Replace each "Image resolution:" in the records below with "Screen resolution:", and leave every other part unchanged.

┌─ Data for this exercise

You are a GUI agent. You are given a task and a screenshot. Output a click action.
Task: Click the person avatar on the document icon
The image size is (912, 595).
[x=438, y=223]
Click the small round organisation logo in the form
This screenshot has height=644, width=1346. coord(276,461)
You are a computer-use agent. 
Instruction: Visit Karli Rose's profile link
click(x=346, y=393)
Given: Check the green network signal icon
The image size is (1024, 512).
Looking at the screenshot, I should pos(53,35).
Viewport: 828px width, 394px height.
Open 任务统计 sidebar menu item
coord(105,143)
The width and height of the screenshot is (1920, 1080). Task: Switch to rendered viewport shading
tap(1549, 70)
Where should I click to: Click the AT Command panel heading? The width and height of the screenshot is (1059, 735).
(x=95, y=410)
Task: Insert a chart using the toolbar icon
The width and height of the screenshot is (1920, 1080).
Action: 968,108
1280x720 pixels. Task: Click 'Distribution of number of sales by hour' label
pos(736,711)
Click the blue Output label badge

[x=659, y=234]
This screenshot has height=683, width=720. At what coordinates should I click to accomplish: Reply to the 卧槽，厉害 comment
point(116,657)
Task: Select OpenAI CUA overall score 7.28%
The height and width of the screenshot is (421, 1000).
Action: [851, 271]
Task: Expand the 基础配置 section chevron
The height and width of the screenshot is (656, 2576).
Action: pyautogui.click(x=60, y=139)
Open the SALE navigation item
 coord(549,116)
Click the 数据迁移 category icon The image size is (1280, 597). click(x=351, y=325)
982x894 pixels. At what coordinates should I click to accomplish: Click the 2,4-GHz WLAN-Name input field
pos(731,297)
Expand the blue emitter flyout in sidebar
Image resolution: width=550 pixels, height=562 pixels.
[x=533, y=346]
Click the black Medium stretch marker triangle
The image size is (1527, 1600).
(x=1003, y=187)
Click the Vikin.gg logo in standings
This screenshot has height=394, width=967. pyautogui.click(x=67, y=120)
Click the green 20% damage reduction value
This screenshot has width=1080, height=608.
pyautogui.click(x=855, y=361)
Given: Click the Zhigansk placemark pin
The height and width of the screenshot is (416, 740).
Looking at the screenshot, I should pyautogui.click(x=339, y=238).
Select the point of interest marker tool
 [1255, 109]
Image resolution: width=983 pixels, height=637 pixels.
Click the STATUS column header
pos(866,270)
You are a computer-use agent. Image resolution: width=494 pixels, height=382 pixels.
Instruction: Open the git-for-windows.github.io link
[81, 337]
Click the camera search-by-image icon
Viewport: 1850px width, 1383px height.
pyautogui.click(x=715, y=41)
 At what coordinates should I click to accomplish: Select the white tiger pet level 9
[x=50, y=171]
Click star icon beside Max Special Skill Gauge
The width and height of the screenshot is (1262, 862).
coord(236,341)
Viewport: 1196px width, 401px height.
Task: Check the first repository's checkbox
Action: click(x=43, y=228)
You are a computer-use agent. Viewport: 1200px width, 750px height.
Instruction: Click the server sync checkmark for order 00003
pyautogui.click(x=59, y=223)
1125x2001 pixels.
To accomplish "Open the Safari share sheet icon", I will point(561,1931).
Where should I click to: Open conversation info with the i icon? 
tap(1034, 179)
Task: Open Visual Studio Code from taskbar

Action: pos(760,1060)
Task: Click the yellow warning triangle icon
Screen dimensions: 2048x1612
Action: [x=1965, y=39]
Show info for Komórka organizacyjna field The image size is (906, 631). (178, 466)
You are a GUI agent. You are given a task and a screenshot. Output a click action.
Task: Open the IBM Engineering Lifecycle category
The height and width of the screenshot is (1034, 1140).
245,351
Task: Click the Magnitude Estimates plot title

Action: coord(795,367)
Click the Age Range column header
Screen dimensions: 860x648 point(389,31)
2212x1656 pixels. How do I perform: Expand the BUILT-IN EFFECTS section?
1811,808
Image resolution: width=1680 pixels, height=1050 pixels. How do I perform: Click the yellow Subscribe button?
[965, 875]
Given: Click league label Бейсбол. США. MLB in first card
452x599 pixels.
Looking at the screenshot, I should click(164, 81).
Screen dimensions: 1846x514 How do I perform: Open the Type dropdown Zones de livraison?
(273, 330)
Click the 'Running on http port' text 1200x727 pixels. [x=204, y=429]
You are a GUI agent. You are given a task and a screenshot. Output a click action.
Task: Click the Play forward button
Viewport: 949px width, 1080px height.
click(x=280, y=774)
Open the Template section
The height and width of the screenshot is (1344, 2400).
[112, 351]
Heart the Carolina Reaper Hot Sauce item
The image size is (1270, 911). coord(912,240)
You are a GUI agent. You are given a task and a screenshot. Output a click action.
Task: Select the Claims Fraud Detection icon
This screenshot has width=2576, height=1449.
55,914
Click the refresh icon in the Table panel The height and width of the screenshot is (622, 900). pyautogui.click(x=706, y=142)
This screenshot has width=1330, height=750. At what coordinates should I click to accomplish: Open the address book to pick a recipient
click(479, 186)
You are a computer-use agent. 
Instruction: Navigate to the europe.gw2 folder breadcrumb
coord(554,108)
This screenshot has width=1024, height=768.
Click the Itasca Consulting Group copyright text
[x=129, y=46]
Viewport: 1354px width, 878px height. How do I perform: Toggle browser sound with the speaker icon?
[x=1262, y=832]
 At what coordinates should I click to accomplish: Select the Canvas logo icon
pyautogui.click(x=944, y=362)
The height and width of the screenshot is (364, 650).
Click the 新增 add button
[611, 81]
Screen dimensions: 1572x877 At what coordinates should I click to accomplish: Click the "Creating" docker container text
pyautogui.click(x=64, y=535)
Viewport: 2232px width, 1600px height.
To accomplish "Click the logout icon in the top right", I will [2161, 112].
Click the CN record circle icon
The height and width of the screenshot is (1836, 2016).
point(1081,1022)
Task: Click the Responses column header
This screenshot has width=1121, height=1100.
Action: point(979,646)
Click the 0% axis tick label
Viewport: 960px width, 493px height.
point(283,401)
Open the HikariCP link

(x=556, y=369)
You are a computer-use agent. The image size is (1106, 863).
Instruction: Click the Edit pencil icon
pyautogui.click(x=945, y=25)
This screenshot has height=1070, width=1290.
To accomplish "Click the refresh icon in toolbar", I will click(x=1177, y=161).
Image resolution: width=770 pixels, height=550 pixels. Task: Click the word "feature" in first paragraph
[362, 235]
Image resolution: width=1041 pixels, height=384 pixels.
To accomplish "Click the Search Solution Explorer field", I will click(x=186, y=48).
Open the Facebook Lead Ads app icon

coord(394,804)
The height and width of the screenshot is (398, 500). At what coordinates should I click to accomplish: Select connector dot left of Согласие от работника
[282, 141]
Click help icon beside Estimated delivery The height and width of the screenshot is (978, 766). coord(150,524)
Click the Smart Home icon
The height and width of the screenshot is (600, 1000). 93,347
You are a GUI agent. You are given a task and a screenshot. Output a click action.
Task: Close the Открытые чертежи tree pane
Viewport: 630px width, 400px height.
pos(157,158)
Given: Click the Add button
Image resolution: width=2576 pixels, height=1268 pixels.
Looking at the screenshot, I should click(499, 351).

└─

> Correct response
You are a GUI agent. You are given a task and a screenshot. Output a click action.
Task: Click the person avatar on the document icon
The image size is (912, 595).
[x=438, y=223]
Click the small round organisation logo in the form
This screenshot has height=644, width=1346. coord(276,461)
You are a computer-use agent. 
Instruction: Visit Karli Rose's profile link
click(x=346, y=393)
Given: Check the green network signal icon
The image size is (1024, 512).
Looking at the screenshot, I should pos(53,35).
Viewport: 828px width, 394px height.
Open 任务统计 sidebar menu item
coord(105,143)
The width and height of the screenshot is (1920, 1080). Task: Switch to rendered viewport shading
tap(1549, 70)
Where should I click to: Click the AT Command panel heading? The width and height of the screenshot is (1059, 735).
(x=95, y=410)
Task: Insert a chart using the toolbar icon
The width and height of the screenshot is (1920, 1080).
Action: 968,108
1280x720 pixels. Task: Click 'Distribution of number of sales by hour' label
pos(736,711)
Click the blue Output label badge

[x=659, y=234]
This screenshot has height=683, width=720. At what coordinates should I click to accomplish: Reply to the 卧槽，厉害 comment
point(116,657)
Task: Select OpenAI CUA overall score 7.28%
The height and width of the screenshot is (421, 1000).
Action: [851, 271]
Task: Expand the 基础配置 section chevron
The height and width of the screenshot is (656, 2576).
Action: pyautogui.click(x=60, y=139)
Open the SALE navigation item
 coord(549,116)
Click the 数据迁移 category icon The image size is (1280, 597). click(x=351, y=325)
982x894 pixels. At what coordinates should I click to accomplish: Click the 2,4-GHz WLAN-Name input field
pos(731,297)
Expand the blue emitter flyout in sidebar
Screen resolution: width=550 pixels, height=562 pixels.
[x=533, y=346]
Click the black Medium stretch marker triangle
The image size is (1527, 1600).
(x=1003, y=187)
Click the Vikin.gg logo in standings
This screenshot has height=394, width=967. pyautogui.click(x=67, y=120)
Click the green 20% damage reduction value
This screenshot has width=1080, height=608.
pyautogui.click(x=855, y=361)
Given: Click the Zhigansk placemark pin
The height and width of the screenshot is (416, 740).
Looking at the screenshot, I should pyautogui.click(x=339, y=238).
Select the point of interest marker tool
 [1255, 109]
Screen resolution: width=983 pixels, height=637 pixels.
Click the STATUS column header
pos(866,270)
You are a computer-use agent. Screen resolution: width=494 pixels, height=382 pixels.
Instruction: Open the git-for-windows.github.io link
[81, 337]
Click the camera search-by-image icon
Viewport: 1850px width, 1383px height.
pyautogui.click(x=715, y=41)
 At what coordinates should I click to accomplish: Select the white tiger pet level 9
[x=50, y=171]
Click star icon beside Max Special Skill Gauge
The width and height of the screenshot is (1262, 862).
coord(236,341)
Viewport: 1196px width, 401px height.
Task: Check the first repository's checkbox
Action: click(x=43, y=228)
You are a computer-use agent. Viewport: 1200px width, 750px height.
Instruction: Click the server sync checkmark for order 00003
pyautogui.click(x=59, y=223)
1125x2001 pixels.
To accomplish "Open the Safari share sheet icon", I will point(561,1931).
Where should I click to: Open conversation info with the i icon? 
tap(1034, 179)
Task: Open Visual Studio Code from taskbar

Action: pos(760,1060)
Task: Click the yellow warning triangle icon
Screen dimensions: 2048x1612
Action: [x=1965, y=39]
Show info for Komórka organizacyjna field The image size is (906, 631). (178, 466)
You are a GUI agent. You are given a task and a screenshot. Output a click action.
Task: Open the IBM Engineering Lifecycle category
The height and width of the screenshot is (1034, 1140).
245,351
Task: Click the Magnitude Estimates plot title

Action: coord(795,367)
Click the Age Range column header
Screen dimensions: 860x648 point(389,31)
2212x1656 pixels. How do I perform: Expand the BUILT-IN EFFECTS section?
1811,808
Screen resolution: width=1680 pixels, height=1050 pixels. How do I perform: Click the yellow Subscribe button?
[965, 875]
Given: Click league label Бейсбол. США. MLB in first card
452x599 pixels.
Looking at the screenshot, I should click(164, 81).
Screen dimensions: 1846x514 How do I perform: Open the Type dropdown Zones de livraison?
(273, 330)
Click the 'Running on http port' text 1200x727 pixels. [x=204, y=429]
You are a GUI agent. You are given a task and a screenshot. Output a click action.
Task: Click the Play forward button
Viewport: 949px width, 1080px height.
click(x=280, y=774)
Open the Template section
The height and width of the screenshot is (1344, 2400).
[112, 351]
Heart the Carolina Reaper Hot Sauce item
The image size is (1270, 911). coord(912,240)
You are a GUI agent. You are given a task and a screenshot. Output a click action.
Task: Select the Claims Fraud Detection icon
This screenshot has width=2576, height=1449.
55,914
Click the refresh icon in the Table panel The height and width of the screenshot is (622, 900). pyautogui.click(x=706, y=142)
This screenshot has width=1330, height=750. At what coordinates should I click to accomplish: Open the address book to pick a recipient
click(479, 186)
You are a computer-use agent. 
Instruction: Navigate to the europe.gw2 folder breadcrumb
coord(554,108)
This screenshot has width=1024, height=768.
Click the Itasca Consulting Group copyright text
[x=129, y=46]
Viewport: 1354px width, 878px height. How do I perform: Toggle browser sound with the speaker icon?
[x=1262, y=832]
 At what coordinates should I click to accomplish: Select the Canvas logo icon
pyautogui.click(x=944, y=362)
The height and width of the screenshot is (364, 650).
Click the 新增 add button
[611, 81]
Screen dimensions: 1572x877 At what coordinates should I click to accomplish: Click the "Creating" docker container text
pyautogui.click(x=64, y=535)
Viewport: 2232px width, 1600px height.
To accomplish "Click the logout icon in the top right", I will [2161, 112].
Click the CN record circle icon
The height and width of the screenshot is (1836, 2016).
point(1081,1022)
Task: Click the Responses column header
This screenshot has width=1121, height=1100.
Action: point(979,646)
Click the 0% axis tick label
Viewport: 960px width, 493px height.
point(283,401)
Open the HikariCP link

(x=556, y=369)
You are a computer-use agent. The image size is (1106, 863).
Instruction: Click the Edit pencil icon
pyautogui.click(x=945, y=25)
This screenshot has height=1070, width=1290.
To accomplish "Click the refresh icon in toolbar", I will click(x=1177, y=161).
Screen resolution: width=770 pixels, height=550 pixels. Task: Click the word "feature" in first paragraph
[362, 235]
Screen resolution: width=1041 pixels, height=384 pixels.
To accomplish "Click the Search Solution Explorer field", I will click(x=186, y=48).
Open the Facebook Lead Ads app icon

coord(394,804)
The height and width of the screenshot is (398, 500). At what coordinates should I click to accomplish: Select connector dot left of Согласие от работника
[282, 141]
Click help icon beside Estimated delivery The height and width of the screenshot is (978, 766). coord(150,524)
Click the Smart Home icon
The height and width of the screenshot is (600, 1000). 93,347
You are a GUI agent. You are given a task and a screenshot. Output a click action.
Task: Close the Открытые чертежи tree pane
Viewport: 630px width, 400px height.
pos(157,158)
Given: Click the Add button
Screen resolution: width=2576 pixels, height=1268 pixels.
Looking at the screenshot, I should click(499, 351).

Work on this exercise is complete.